"A weekend getaway is not a luxury, it's an investment in your business." That was my response to a client who is nearing burnout and believed that she could not justify a weekend away with her husband.
Entrepreneurial burnout is one of the most serious challenges that you may face as a business owner. When the physical, emotional, and mental exhaustion associated with job burnout sets in, it brings with it doubts about your competence and value of your work. It will lead to poor decision-making and moodiness. Ultimately, it can lead to illness. Therefore, avoiding burnout should be one of your top priorities because without you, it's likely that your small business will not thrive.
Naturally, the most efficient way to achieve progress, yet avoid burnout, is to build a business that does not solely rely on you 24/7. Until then, use these safeguards against burnout to preserve your health, sanity, relationships, and the future of your business.
1. Be clear about what you want.
Oftentimes, entrepreneurs with the highest level of burnout aren't clear about their vision and the steps necessary to achieve it. This lack of clarity leads to mental fatigue, fear, and an excess of activity that leads to nowhere.

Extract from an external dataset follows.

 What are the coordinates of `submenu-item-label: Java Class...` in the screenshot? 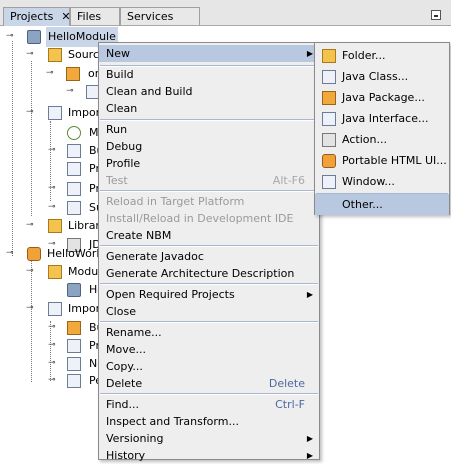 It's located at (376, 76).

Work with an experienced coach or mentor to establish and evaluate your purpose, vision, and plan. The clarity you'll gain here will create a great sense of freedom and relief. This knowledge alone will take you light years ahead of where you are now.

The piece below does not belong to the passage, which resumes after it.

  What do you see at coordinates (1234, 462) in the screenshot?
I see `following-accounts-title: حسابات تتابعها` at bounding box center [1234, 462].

2. Avoid getting into a rut.
If you're sitting in your office at a computer all day you'll get to the point of burnout quickly. Grab your tablet or laptop and move into a new environment. If you are home-based, simply relocating from your office to a different room can renew your energy. Most mornings you'll find me working at a local coffeehouse or even the home office of a fellow entrepreneur.

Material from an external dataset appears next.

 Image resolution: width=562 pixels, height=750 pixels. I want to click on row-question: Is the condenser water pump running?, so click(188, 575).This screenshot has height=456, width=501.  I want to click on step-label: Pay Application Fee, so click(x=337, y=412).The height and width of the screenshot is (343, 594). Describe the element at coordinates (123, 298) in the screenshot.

If physical relocation is not an option then take your phone meetings, and even in person meetings, for a walk. Last week I had an important meeting with a prospective strategic partner in downtown Chicago. I expected to settle into his office, but he surprised me by suggesting we walk while we talk. This activity established a relationship that was immediately comfortable, and change of scenery boosted our energy and creativity.
3. Build in breaks: long and short.
From a five-minute break, to a weekend getaway or full-blown vacation, every opportunity to refresh your brain and body is critical to the success of your business. If your computer is running slow, you get it fixed. In fact, you probably maintain your computer by running malware and virus protection software at a minimum. What do you do to maintain your own health?
Set a timer or schedule in your breaks. Schedule a quarterly weekend away, and make sure you take a real vacation annually (at least). Money may be tight but there are creative ways to take an inexpensive vacation.
4. Avoid unnecessary time-suckers.
Evaluate how you spend your time. If you get caught up in browsing or social media, it will only add to the pressure of your day. Do you spend more time on the phone than necessary? Indulge in an excess of idle chit-chat with employees, or waste way too much energy striving for the perfection that doesn't exist? Maybe you even get caught up in a bit of gaming activity. The hour easily spent playing Rise of the Tomb Raider will rob you of any hope of a productive day.
I find that people who "escape" in these activities usually don't have the clarity that I talked about in point No. 1. When you're clear, have a checklist of priorities, and are committed to success, it's less likely that you'll need this escape.
5. Practice Mindfulness
A recent Harvard Business Review report says, "Mindfulness should no longer be considered a "nice-to-have" for executives. It's a "must-have": a way to keep our brains healthy, to support self-regulation and effective decision-making capabilities, and to protect ourselves from toxic stress." Mindfulness can actually change the brain!
It's true. Even a daily two or three minutes of relaxing your mind with meditation or visualization will change your world. Practicing the art of being present in the moment will increase your clarity, focus, and productivity levels. Any mindfulness practice is capable of reducing your stress and boosting your happiness levels as well. Who doesn't want that?
If you are at the point of burnout, or drawing near, doing these things--as simple as they are--may sound overwhelming. Begin with one and work your way up. I suggest No. 3 as your first step!